==== EXCERPTED RECORDS
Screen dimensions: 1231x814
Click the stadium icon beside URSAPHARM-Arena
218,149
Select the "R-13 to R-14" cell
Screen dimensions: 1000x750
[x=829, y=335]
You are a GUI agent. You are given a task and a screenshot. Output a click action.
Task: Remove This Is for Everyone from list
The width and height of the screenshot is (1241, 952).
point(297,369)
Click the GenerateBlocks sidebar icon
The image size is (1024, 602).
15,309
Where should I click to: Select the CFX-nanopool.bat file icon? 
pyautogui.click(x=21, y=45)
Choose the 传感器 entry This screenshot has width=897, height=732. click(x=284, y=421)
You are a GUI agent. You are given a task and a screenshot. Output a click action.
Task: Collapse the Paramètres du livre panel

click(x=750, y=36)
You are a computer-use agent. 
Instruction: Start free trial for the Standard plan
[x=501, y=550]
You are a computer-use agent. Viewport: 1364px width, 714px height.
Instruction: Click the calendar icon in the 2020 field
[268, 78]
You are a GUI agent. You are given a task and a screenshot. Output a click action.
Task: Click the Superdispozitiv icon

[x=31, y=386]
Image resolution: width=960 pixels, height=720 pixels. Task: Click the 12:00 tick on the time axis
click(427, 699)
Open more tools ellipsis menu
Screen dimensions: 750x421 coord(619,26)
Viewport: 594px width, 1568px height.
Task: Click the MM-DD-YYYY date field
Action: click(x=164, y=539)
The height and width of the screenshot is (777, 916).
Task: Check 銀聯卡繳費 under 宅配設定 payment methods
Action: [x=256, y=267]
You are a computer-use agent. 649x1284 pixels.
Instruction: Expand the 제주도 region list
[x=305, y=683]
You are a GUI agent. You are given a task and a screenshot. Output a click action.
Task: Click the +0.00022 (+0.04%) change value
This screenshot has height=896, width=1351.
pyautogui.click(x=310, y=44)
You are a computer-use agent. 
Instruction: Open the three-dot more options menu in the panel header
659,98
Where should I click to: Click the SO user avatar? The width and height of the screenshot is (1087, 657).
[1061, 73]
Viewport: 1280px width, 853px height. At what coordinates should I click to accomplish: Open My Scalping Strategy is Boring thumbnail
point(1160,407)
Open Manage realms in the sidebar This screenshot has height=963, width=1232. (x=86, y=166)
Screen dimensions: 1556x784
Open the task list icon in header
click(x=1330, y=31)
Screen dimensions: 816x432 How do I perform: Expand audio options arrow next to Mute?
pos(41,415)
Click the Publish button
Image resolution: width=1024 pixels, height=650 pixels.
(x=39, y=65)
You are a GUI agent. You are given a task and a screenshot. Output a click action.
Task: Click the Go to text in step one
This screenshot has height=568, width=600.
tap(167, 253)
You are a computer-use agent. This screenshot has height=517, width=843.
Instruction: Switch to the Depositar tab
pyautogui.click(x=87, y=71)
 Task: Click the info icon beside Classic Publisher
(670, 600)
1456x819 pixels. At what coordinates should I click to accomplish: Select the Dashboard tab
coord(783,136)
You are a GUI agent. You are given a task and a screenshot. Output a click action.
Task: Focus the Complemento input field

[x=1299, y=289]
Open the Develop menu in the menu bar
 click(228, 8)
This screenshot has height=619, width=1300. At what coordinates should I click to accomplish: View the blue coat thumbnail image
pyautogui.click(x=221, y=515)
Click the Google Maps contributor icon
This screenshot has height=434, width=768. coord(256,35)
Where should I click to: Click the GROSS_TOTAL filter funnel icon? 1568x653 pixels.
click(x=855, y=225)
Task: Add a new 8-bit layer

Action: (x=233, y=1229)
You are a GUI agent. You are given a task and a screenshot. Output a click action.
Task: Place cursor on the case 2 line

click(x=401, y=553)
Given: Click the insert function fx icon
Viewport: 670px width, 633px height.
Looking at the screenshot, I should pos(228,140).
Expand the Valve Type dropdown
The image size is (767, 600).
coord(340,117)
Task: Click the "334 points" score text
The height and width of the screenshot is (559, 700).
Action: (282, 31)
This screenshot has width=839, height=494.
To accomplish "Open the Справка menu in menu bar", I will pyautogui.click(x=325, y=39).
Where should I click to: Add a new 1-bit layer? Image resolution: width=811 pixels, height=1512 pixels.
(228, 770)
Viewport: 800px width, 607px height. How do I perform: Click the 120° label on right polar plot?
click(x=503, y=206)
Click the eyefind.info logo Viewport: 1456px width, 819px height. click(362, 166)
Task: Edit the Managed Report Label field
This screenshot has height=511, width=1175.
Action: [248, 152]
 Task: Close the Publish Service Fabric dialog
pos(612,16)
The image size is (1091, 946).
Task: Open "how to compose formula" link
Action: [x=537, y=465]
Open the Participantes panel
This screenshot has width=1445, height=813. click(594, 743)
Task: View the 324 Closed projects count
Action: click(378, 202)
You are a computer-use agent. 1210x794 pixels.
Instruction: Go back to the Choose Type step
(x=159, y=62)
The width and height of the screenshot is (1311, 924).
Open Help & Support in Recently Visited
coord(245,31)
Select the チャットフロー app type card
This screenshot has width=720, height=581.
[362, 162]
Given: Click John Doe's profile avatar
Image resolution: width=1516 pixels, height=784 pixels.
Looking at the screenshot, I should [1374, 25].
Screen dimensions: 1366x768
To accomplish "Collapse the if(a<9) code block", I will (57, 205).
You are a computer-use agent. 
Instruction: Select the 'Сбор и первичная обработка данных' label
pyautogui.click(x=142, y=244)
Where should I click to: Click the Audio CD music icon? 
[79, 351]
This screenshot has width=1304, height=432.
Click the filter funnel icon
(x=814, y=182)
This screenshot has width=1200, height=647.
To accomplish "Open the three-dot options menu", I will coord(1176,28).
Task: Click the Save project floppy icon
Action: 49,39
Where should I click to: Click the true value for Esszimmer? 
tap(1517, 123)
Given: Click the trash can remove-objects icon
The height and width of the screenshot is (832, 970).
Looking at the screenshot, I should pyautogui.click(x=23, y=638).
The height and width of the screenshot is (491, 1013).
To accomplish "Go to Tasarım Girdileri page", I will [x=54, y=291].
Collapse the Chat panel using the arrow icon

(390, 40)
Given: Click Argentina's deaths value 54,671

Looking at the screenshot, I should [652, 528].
========
> [TASK REQUIREMENTS] Recast the lines of the items as a numbered list, starting with the line that contains "Viewport: 800px width, 607px" and going on through the line that contains "Action: [248, 152]", both included, leaving out any blank lines.

> [TASK RESPONSE]
1. Viewport: 800px width, 607px height. How do I perform: Click the 120° label on right polar plot?
2. click(x=503, y=206)
3. Click the eyefind.info logo Viewport: 1456px width, 819px height. click(362, 166)
4. Task: Edit the Managed Report Label field
5. This screenshot has height=511, width=1175.
6. Action: [248, 152]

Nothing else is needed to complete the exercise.